Im Irak-Krieg haben die Amerikaner einen Handcomputer für englisch-arabische Simultanübersetzung getestet: Babel-Fish hieß die von der US-Militäragentur Darpa entwickelte Wunderwaffe. Im Sprachenbabel Schlachtfeld half es, riskante Wortgefechte dergestalt zu präzisieren, dass man vorn englisch reinsprechen konnte, und hinten kam Arabisch raus.
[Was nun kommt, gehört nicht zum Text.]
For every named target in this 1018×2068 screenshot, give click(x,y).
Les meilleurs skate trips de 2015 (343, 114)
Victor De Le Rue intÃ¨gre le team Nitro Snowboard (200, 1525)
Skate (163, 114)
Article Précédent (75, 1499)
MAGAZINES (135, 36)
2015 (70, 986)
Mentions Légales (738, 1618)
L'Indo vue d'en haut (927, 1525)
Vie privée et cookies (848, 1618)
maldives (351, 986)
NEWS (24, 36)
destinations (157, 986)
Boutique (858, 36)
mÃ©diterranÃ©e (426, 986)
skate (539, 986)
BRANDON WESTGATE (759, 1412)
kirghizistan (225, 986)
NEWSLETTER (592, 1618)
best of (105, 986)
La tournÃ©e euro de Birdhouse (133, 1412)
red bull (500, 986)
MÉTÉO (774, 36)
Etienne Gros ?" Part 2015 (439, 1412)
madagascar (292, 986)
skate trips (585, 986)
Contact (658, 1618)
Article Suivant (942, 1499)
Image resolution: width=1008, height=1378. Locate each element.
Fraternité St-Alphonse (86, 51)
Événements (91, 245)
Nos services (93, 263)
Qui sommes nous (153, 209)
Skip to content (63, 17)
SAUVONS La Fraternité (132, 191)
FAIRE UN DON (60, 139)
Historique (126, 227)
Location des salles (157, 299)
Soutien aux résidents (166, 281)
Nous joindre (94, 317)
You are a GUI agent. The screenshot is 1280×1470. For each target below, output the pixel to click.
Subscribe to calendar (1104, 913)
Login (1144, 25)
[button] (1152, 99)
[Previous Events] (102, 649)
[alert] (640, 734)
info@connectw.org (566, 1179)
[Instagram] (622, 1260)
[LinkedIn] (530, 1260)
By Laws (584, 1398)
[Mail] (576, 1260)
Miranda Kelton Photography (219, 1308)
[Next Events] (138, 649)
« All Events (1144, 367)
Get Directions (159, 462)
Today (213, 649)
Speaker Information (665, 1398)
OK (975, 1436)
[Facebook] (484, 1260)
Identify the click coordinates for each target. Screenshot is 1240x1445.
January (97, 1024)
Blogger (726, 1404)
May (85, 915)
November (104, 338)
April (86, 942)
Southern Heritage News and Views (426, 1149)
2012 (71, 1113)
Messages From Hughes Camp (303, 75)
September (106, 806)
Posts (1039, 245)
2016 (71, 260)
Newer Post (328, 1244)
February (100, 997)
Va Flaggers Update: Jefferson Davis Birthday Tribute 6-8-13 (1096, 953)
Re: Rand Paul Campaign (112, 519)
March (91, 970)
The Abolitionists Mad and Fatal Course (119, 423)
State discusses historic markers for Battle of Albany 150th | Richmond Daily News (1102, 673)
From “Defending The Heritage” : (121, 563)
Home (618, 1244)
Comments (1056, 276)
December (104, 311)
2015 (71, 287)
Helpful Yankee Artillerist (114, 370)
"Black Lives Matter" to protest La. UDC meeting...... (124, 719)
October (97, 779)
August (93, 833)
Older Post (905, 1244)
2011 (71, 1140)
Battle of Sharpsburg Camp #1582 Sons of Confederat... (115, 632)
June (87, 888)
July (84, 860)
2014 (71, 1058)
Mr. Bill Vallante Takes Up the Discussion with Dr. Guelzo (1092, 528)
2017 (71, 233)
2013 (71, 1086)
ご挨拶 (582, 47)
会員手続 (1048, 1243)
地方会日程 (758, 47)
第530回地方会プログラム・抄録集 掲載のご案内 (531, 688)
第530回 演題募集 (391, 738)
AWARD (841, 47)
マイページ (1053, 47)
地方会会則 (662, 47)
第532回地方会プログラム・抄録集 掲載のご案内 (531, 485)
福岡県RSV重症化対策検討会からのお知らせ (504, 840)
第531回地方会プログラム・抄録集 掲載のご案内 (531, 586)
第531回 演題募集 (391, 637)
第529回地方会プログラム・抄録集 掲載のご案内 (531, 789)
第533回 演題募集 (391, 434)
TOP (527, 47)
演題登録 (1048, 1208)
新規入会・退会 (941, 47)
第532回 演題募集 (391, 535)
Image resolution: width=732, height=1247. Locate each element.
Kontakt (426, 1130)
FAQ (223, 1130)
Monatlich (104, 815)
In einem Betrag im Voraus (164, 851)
Warum gibt es so etwas nicht auch für zivile Hochrisiko-Zonen, Kleinkinderzimmer zum Beispiel? Wer je die Tücken der frühen Sprachentwicklung ausgelotet hat, der weiß, von welch unschätzbarem Wert ein Simultanübersetzer für Babygebrabbel wäre. Das Kind könnte in den Brabbelfisch vorne reinschimpfen: "Ti! Ba!" Und der bislang ratlose Vater erführe endlich, was gemeint ist: "Hol den Tee! Er steht im Badezimmer!" Oder: "Der Tee ist ausgelaufen! Ich habe ihn mit dem Ball umgeschossen!" Das macht immerhin einen gewaltigen Unterschied.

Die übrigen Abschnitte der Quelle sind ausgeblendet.